=== Source passage ===

It’s that time of year, so I thought I would take a look back at the year that was for the Lucene Ecosystem and maybe look ahead just a little bit too.
First and foremost, it should be obvious to even the most casual observer that the Apache Lucene communities are thriving. Not only is it a great time to be involved in open source, it’s a great time to be involved in Lucene. Both as a committer and as an employee of Lucid Imagination, I’m continuously amazed at the vibe produced by the people using the Lucene suite of libraries, tools and applications. People are routinely solving both large scale and really hard problems using the Lucene ecosystem and they are doing it on time and on budget. For instance, this year alone, I’ve seen companies and individuals using Lucene and Solr to provide search in production environments with document counts ranging from the few tens of thousands all the way up to 5-10 billion plus and query rates that barely register a blip to 1000+ QPS. I’ve also seen many people using Lucene to power recommendation engines, content management systems, machine learning/NLP applications and log analysis tools.
Much to my initial surprise, the number one reason I hear for why they chose Lucene: flexibility. (I thought it would be the fact that they are free to use, but that is just icing on the proverbial cake, I guess) Namely, Lucene gives them the flexibility to build what they want or simply to use it out of the box. It gives them the flexibility to bring in other tools from other open source projects or other commercial vendors, all without compromising speed or scale.
With that in mind, I thought I would give some highlights of both the top level project (TLP — http://lucene.apache.org — the ASF project that “houses” all of the Lucene related subprojects) that is Lucene as well as the individual projects. (I’m not involved in all them, so please correct me if I’m wrong!)
Whew! It’s been a busy year for the Lucene TLP. We started the Open Relevance Project (ORP), added PyLucene (a Python port of Lucene) and successfully graduated a .NET version of Lucene from ASF incubation, not to mention the fact that the Lucene PMC is responsible for overseeing the release of all the various bits and bytes for each and every subproject (which is a lot of releases!) We also, for the first time ever, organized two days of Lucene related talks at ApacheCon US plus two days of training and meetups. (In the past, organization was always handled by the ASF Conference Committee).

=== Records for processing ===

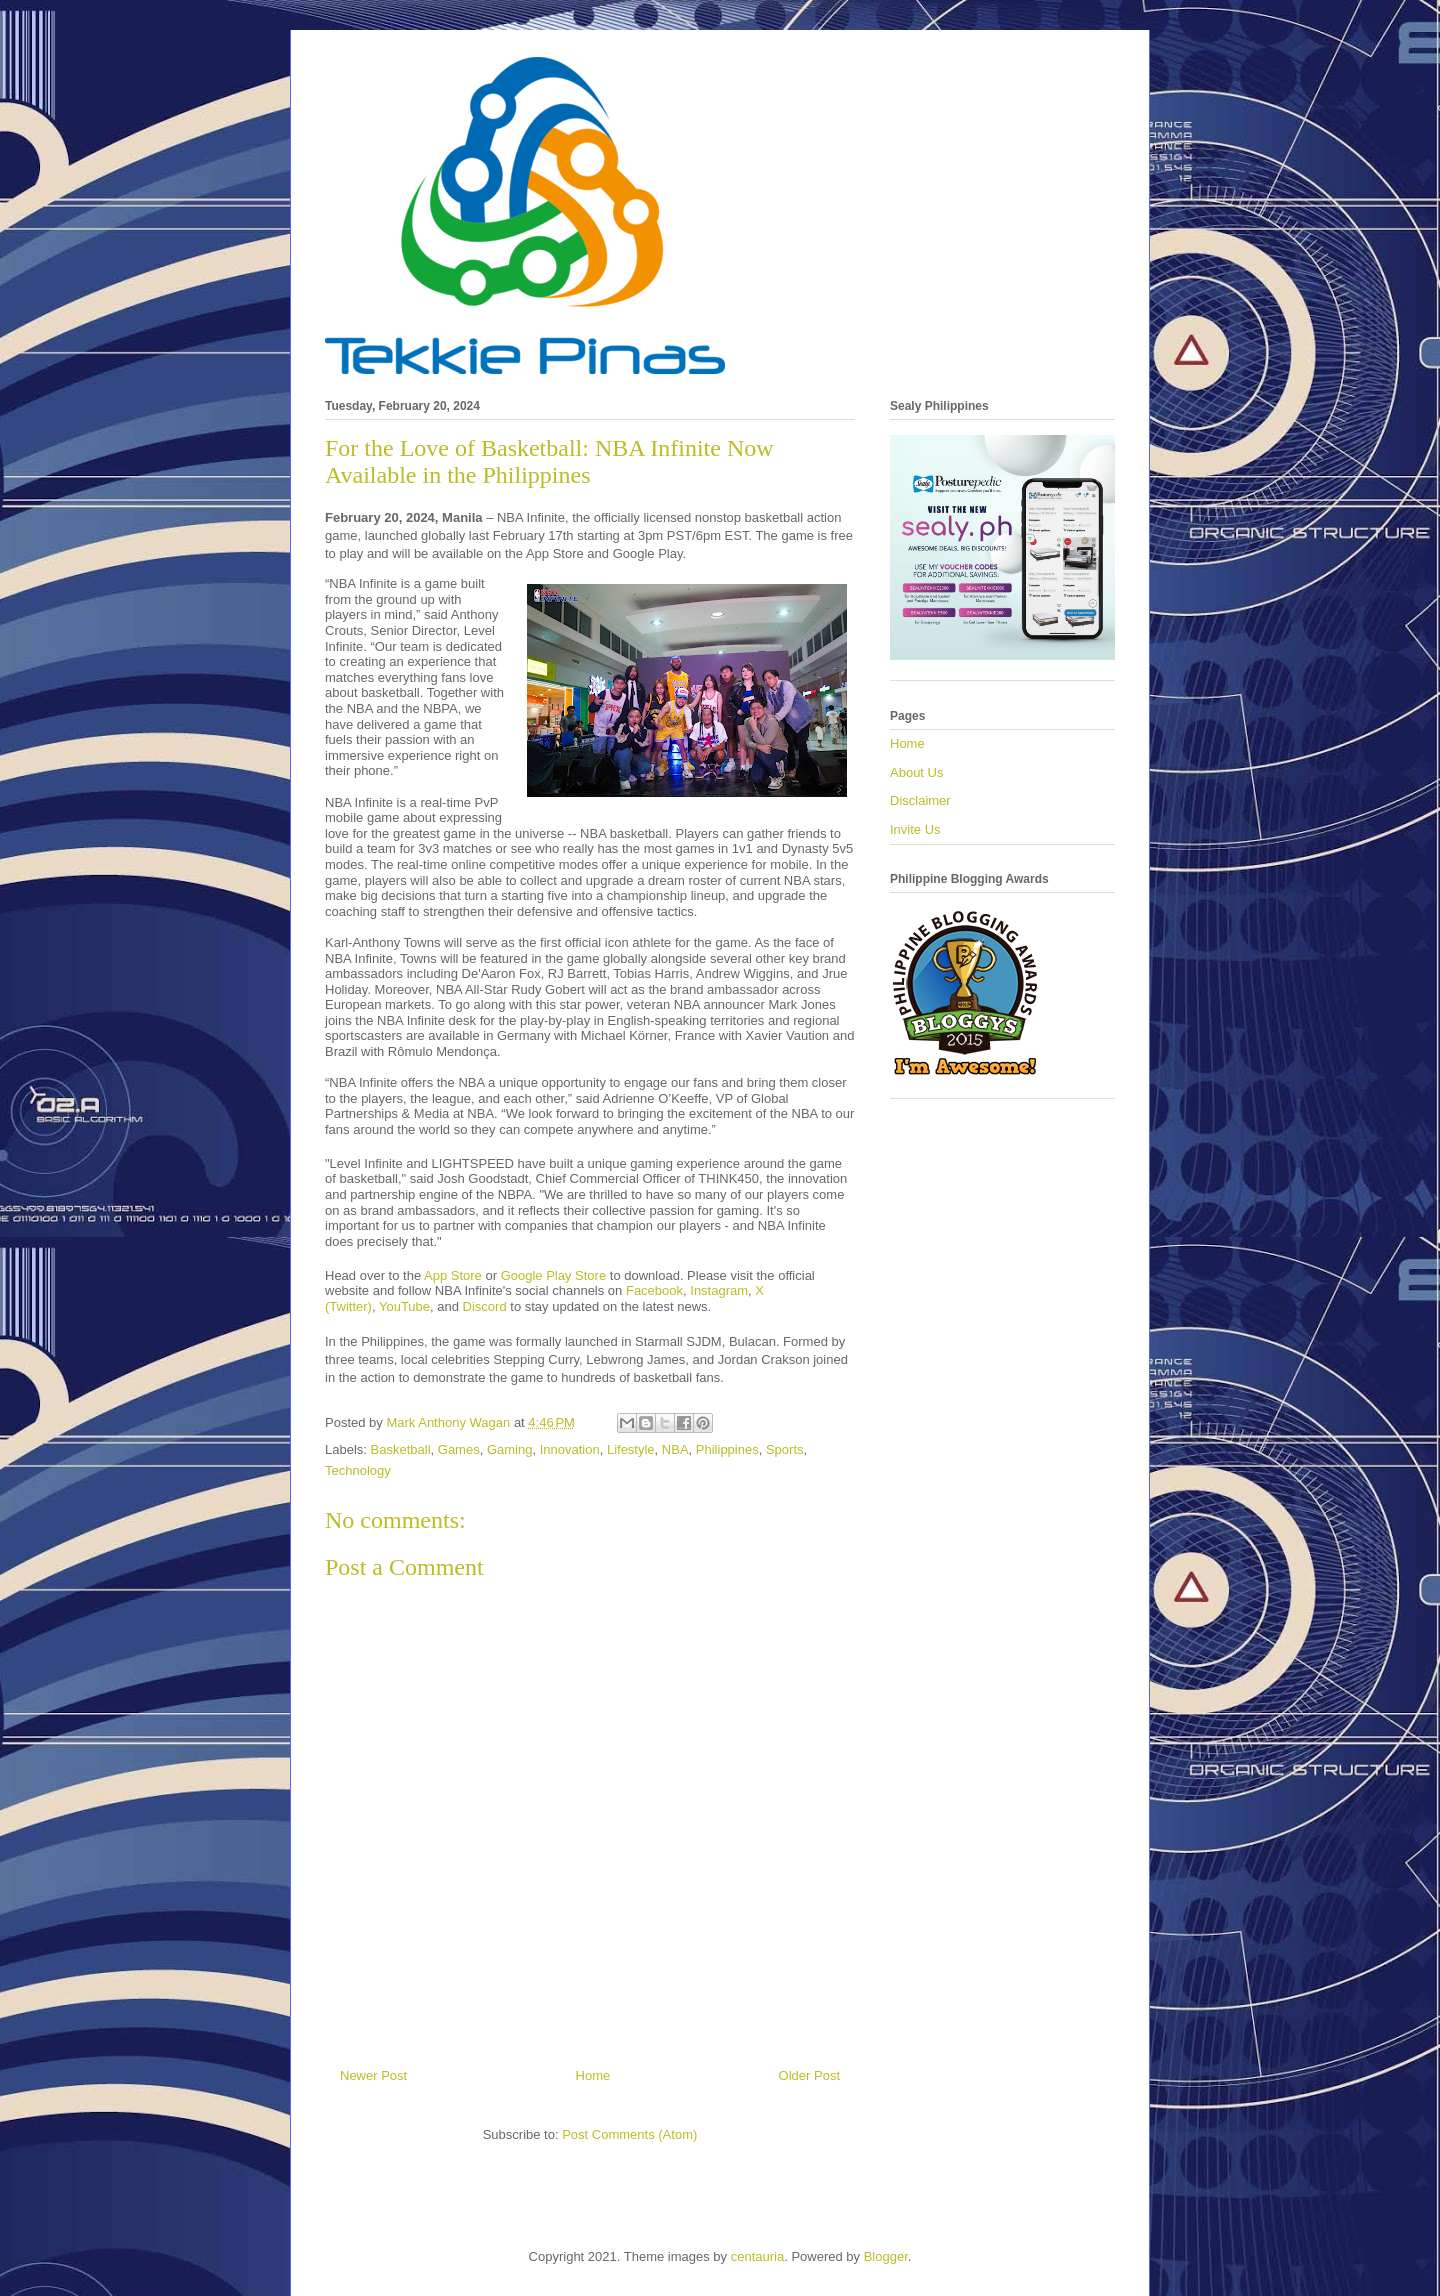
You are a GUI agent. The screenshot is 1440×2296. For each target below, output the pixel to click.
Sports (785, 1449)
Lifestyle (631, 1449)
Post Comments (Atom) (629, 2134)
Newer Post (373, 2075)
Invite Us (915, 829)
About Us (916, 772)
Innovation (570, 1449)
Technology (358, 1470)
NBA (675, 1449)
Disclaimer (920, 800)
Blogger (886, 2256)
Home (593, 2075)
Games (459, 1449)
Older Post (809, 2075)
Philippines (727, 1449)
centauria (757, 2256)
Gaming (510, 1449)
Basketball (401, 1449)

===

What is asked –
A) Rewrite the entries as a numbered list, beginning with the line that contains "Newer Post (373, 2075)" and running through the final line of the entries, with any blank lines omitted.
B) Extend the look back at the Lucene ecosystem's year, picking up right after its last sentence.

Answers to the exercises –
A)
1. Newer Post (373, 2075)
2. Invite Us (915, 829)
3. About Us (916, 772)
4. Innovation (570, 1449)
5. Technology (358, 1470)
6. NBA (675, 1449)
7. Disclaimer (920, 800)
8. Blogger (886, 2256)
9. Home (593, 2075)
10. Games (459, 1449)
11. Older Post (809, 2075)
12. Philippines (727, 1449)
13. centauria (757, 2256)
14. Gaming (510, 1449)
15. Basketball (401, 1449)

B)
In looking ahead for the TLP, I see a continued focus on providing quality software across all the projects. Additionally, keep your ears open, as there is a new sub project brewing that I think will really make it even easier for people to deploy Lucene based solutions. Finally, just as Lucene gave birth to Apache Hadoop and is happy to see it doing so well, there is growing talk that Lucene will look to see Apache Mahout off as it’s own TLP. Of course, none of that is in stone yet!
Lucene Java (i.e. what everyone knows as “Lucene”) continues to not only provide a rock solid indexing and search API, it continues to push forward with new capabilities. In 2009, Lucene did 4 releases (2.4.1, 2.9.0, 2.9.1 and 3.0.0). 2.9.0 was probably the most interesting, as it significantly improved performance in a number of areas, while 3.0.0 removed all of the deprecated APIs and finally, officially, dropped support for Java JDK 1.4. I’ll leave it to the reader to go look up all the features and changes as they are numerous.
Looking ahead, the phrase of the year appears to be “flexible indexing”. Flex Indexing looks to make it even easier for people to custom craft what is in their index, whether that is rich token attributes (aka “typed” payloads), alternative scoring models (like Okapi BM25) or a bare bones index designed for blazing fast speed.
With Lucene as the engine, Solr has evolved into quite the car. Building on all of the goodness that is Lucene, Solr, in 2009, released version 1.4 with a whole slew of new features, faster implementations and bug fixes. Highlights for 1.4 include: improved filtering and faceting performance, support for clustering, rich document indexing via Apache Tika, multi-select faceting (see Lucid’s very own http://find.searchhub.org/ for a demo), many new Query capabilities and a whole bevy of new Components (Terms, Term Vectors, Auto-suggest, deduplication and Statistics on result sets) that truly make Solr an incredible search platform.
Looking ahead, Solr 1.5 (2.0?) is already in the works and looks to have even more functionality. For instance, a lot of work is underway to integrate Apache ZooKeeper and other distributed capabilities, which will help make deploying Solr at scale even easier. Meanwhile, many are hard at work adding “field collapsing” (search result grouping/deduplication) and spatial (local/geo) search.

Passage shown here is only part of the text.